01-24-2014 03:25 PM
I have been trying to use LabVIEW to access an https site through our corporate firewall/proxy and have been unable to get it to work. Does anyone have any experience with this and or know whether this should be able to be done?
I have successfully been able to get LV to access websites (http and https) without going through a firewall and thanks to posts on these forums figured out how to access an http site through the firewall but have come up blank when trying any https sites. Below are some test cases I have tried. All of these sites are easily accessed via browsers so it isn't due to firewall/proxy iblocking.

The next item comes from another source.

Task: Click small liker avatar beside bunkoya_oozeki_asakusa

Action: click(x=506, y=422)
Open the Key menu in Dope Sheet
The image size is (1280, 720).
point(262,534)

Any help would be appreciated,
-- Harold
Solved! Go to Solution.
01-24-2014 04:17 PM
This is a server authentication error, most likely because the proxy is returning an invalid SSL certificate. If the hunch is correct, you have two options: 1) installe a valid certificate to your proxy 2) turn off "server authentcation" on the HTTP Open Handle VI. We highly discourage the 2nd option as it opens you up to man in the middle or server impersonation attacks.
01-24-2014 04:31 PM
I tried option 2 of turning off verify server with False wired to the Open command as seen below but still get the same error. (Block diagram shown below). If I still get the error with verify server off, is option 1 still a possibility?
-- Harold
01-28-2014 01:19 PM
I should have asked up front... what version of LabVIEW are you using?
01-28-2014 01:55 PM
In addition to certificate problems, error 363507 also occurs when the SSL handshake fails, which would happen if the server is not listening for SSL on the a given port. I notice your two proxy examples are using the same port (8080). The proxy is would be listening on one port for HTTP and a different port for HTTPS. You don't see this problem when you are not using the proxy because the default port is different for HTTP (80) and HTTPS (443). Find out which port your proxy is configured to use for SSL, and try changing your URL to use that port instead of 8080. If that works, remove the verify server false if you can for security reasons.
01-29-2014 11:34 AM
I am using LabVIEW 2013 13.0f1 for OS X.
I am including the sample VI I wrote to test http and https access. Can anyone get this to work through their proxy? I'd be interested in hearing success and/or failures and particularly any differences made to get it to work.
Thanks,
-- Harold
01-29-2014 11:43 AM
I suspect the SSL handshake failing is getting close to the source of the problem.
We have the same proxy port (8080) for both http and https as far as I can tell. I have used wireshark to monitor the message flow and LV is doing something quite different than my browser does.
The browser opens a connection to the proxy (on port 8080) and then issues a CONNECT command to the proxy to access the ultimate location and then does a SSL handshake.
LabVIEW opens a connection to the proxy but then appears to be encrypting it immediately without a SSL handsake that I can see.
My speculation is that the underlying LabVIEW code is not really proxy aware and doesn't know how to issue a CONNECT command or equivalent. I'd be glad to be proven wrong with someone demonstrating this works for them (I've posted a sample VI in a previous post).
I can also post the wireshark message info if it would help anyone troubleshoot what is going on.
-- Harold
01-29-2014 12:51 PM
Okay, now I understand your setup. Unfortunately the HTTP client only supports tunneling proxies (sometimes called gateway proxies, those that accept a connection and then pass the request to another server without modifying it) because they happen without the client's involvement. It doesn't have support for HTTP proxies (sometimes called forward proxies) which, as you noticed, require the client to send a CONNECT request to proxy over SSL.
To be able to use the HTTP client here, you would need to configure your proxy to accept HTTPS connections on a different port using a valid SSL certificate and then forward those requests to the remote server like a tunneling proxy.